Used of pan-shaped parts of mechanical apparatus from c.1590; hence flash in the pan, a figurative use from early firearms, where a pan held the priming (and the gunpowder might "flash," but no shot ensue). To go out of the (frying) pan into the fire is first found in Spenser (1596).
"follow with a camera," 1913 shortening of panoramic in panoramic camera (1878). Meaning "to swing from one object to another in a scene" is from 1931. Related: Panned; panning.

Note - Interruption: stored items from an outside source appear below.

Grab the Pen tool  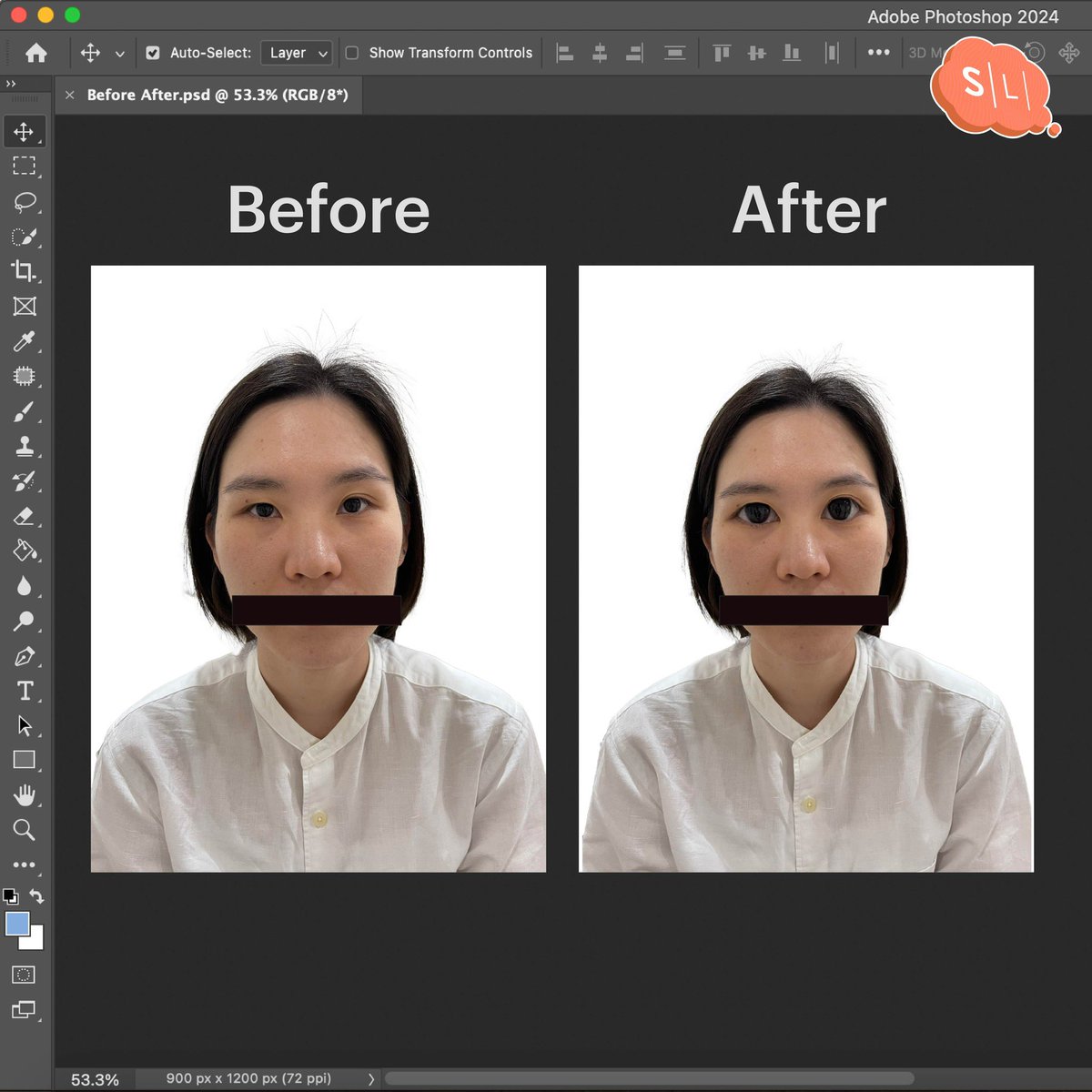tap(25, 656)
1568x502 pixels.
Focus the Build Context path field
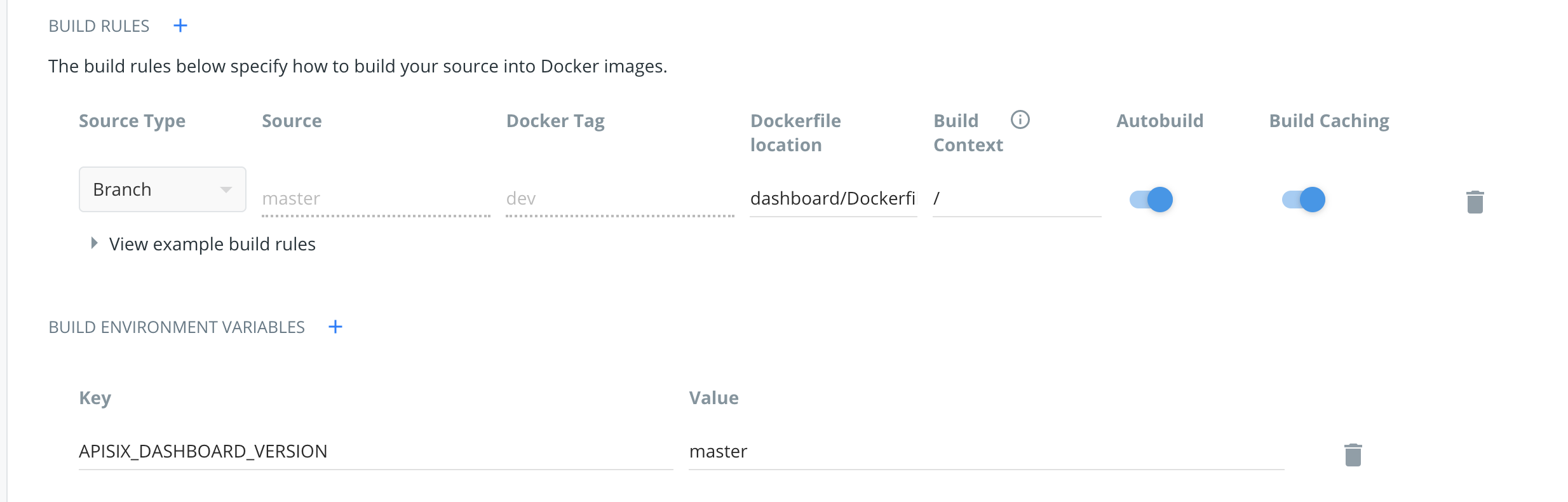coord(1017,199)
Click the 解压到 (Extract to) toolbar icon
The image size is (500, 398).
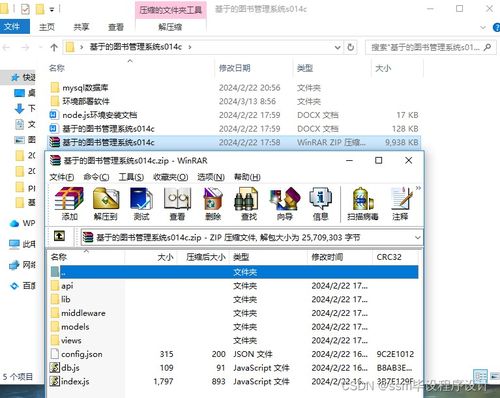[x=105, y=204]
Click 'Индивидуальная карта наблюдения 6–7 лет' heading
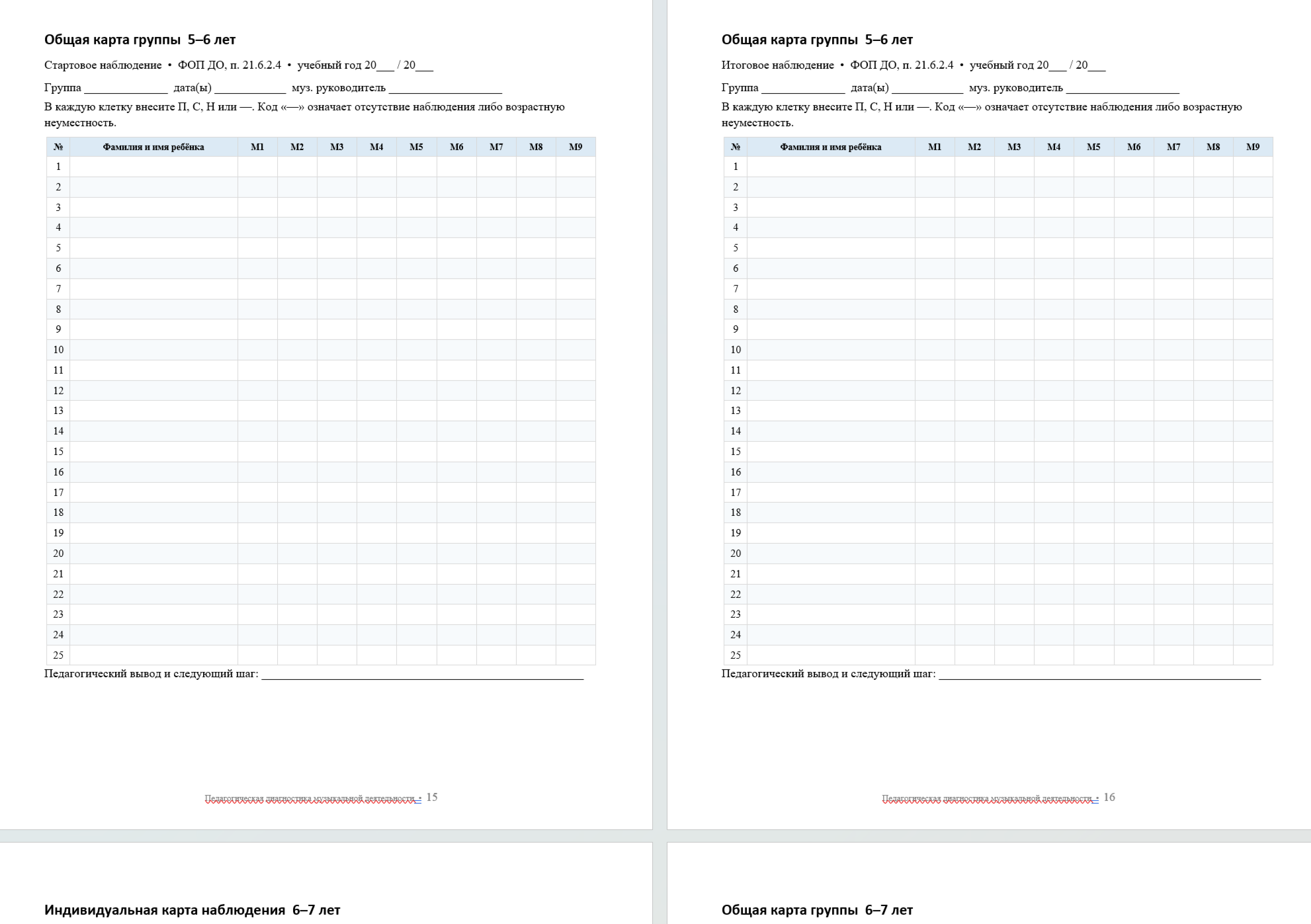 192,910
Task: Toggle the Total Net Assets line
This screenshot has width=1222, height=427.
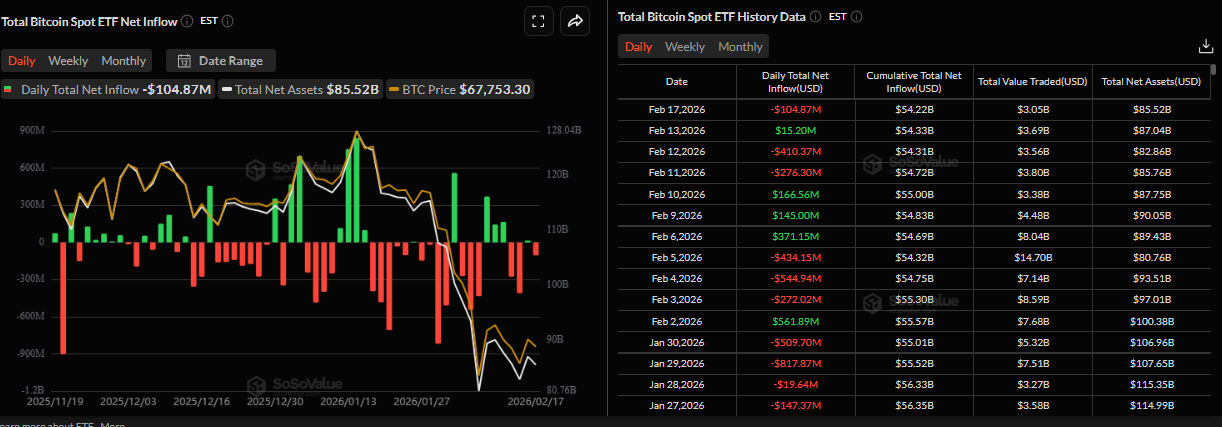Action: pyautogui.click(x=301, y=89)
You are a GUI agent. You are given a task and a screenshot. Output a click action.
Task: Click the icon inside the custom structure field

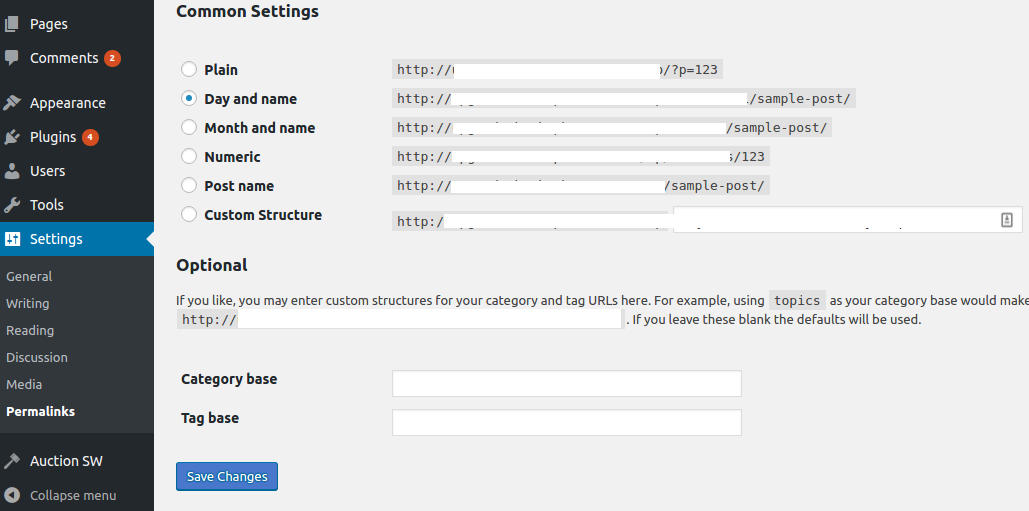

Arcadian shepherd god with upper body of a man and horns and lower part like a goat, late 14c., a god of the woods and fields, from Latin, from Greek Pan. Klein says perhaps cognate with Sanskrit pusan, a Vedic god, guardian and multiplier of cattle and other human possessions, literally "nourisher." Similarity to pan "all" (see pan-) led to his being regarded as a personification of nature. Pan-pipe, upon which he supposedly played, is attested from 1820.
"to wash gravel or sand in a pan in search of gold," 1839, from pan (n.); thus to pan out "turn out, succeed" (1868) is a figurative use of this (literal sense from 1849). The meaning "criticize severely" is from 1911, probably from the notion in contemporary slang expressions such as on the pan "under reprimand or criticism" (1923). Related: Panned; panning.
The Greek god of flocks, forests, meadows, and shepherds. He had the horns and feet of a goat. Pan frolicked about the landscape, playing delightful tunes.